Do not baste quilt by stitching, pinning, etc.  Keep each layer separate. 
Quilt must be clean and free of any odor, especially cigarette smoke, as there are some in our family who have asthma and/or allergies.
Do not embellish your quilts with buttons or ribbons or suchlike until after they have been quilted.
Mark the top edge of the quilt, if it is directional, so I will know in which direction it should be quilted.
Make sure there are no loose threads on the back; they can show through or catch on the machine.  
Pin your name, phone number, and email address to your quilt top, backing, and batting, all three. 

Border Tips

A common problem encountered by machine quilters are 'friendly' borders.  They 'wave', because of extra fullness, and will not lay flat.  During quilting, these areas of excess fullness wind up with tucks or pleats.
Edges can stretch, especially if there are any bias pieces on the edge. Measuring only the edges of the top to get the length for the borders will often give you borders that are too long.  Some fullness can be eased in, but I promise no miracles.
Here is a good way to measure for borders: 
  • Measure your quilt in three places lengthwise: left, right, and center; then average those measurements.
  • Cut the two side borders to this measurement, pin border to quilt at each end and center, ease to fit, and pin to distribute any fullness. Sew and press.
  • Repeat this process widthwise for top and bottom borders.
  • Repeat process for any additional borders.

Batting and Backing


Mark top edge of backing fabric if directional.

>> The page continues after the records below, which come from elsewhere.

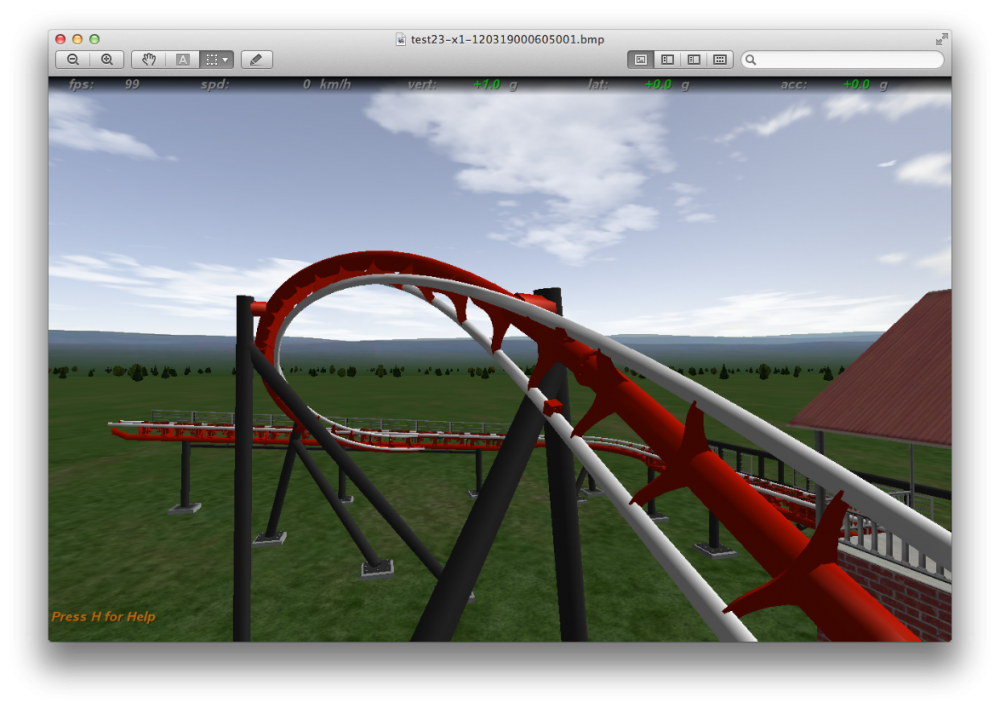Click the green window zoom button
Screen dimensions: 1000x709
click(x=94, y=39)
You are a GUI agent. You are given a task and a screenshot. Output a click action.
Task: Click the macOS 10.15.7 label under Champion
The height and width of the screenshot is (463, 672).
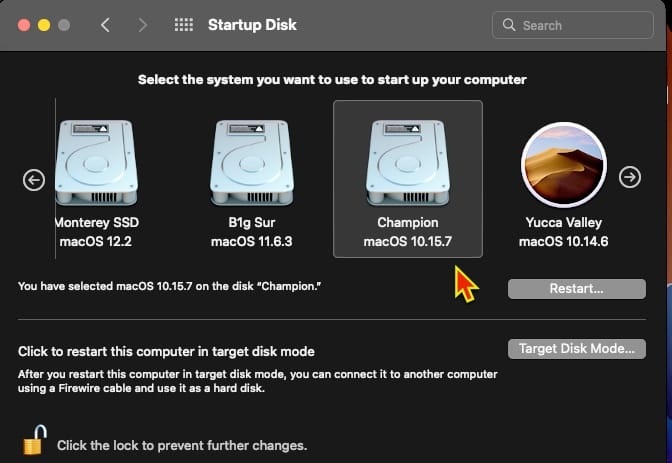[x=407, y=242]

For small to full-sized quilts, cut the backing and batting (if providing your own) 4-6 inches larger than your top on all sides, and trim so that the fabric is square.  This means, if your quilt measures 60" x 60", the backing should be at least 76" x 76".  This will allow the backing to be attached evenly to the canvas leaders, and gives room to quilt all the way to the edge of the top without running into the side clamps.  For queen- and king-sized quilts, cut backing and batting 8 inches larger on all sides -- i.e., if your quilt measures 100" x 100", your backing should be 116" x 116".

If I have to sew more fabric to your backing in order to attach it to my frame, I will charge an extra $25.

The backing must be square, so it can be attached to the leaders on the longarm frame.  If the backing isn’t square, it wont roll properly.

Remove all selvages if you have to seam the back, both from seams and along the edges.  Selvages have a tighter weave and can cause puckering of the quilt, especially when washed.  It is better for seams to be horizontal than vertical.

Printed backings will help hide any starts and stops necessary when changing threads and bobbins.
If you pre-washed the fabrics in your quilt top, then also pre-wash your backing.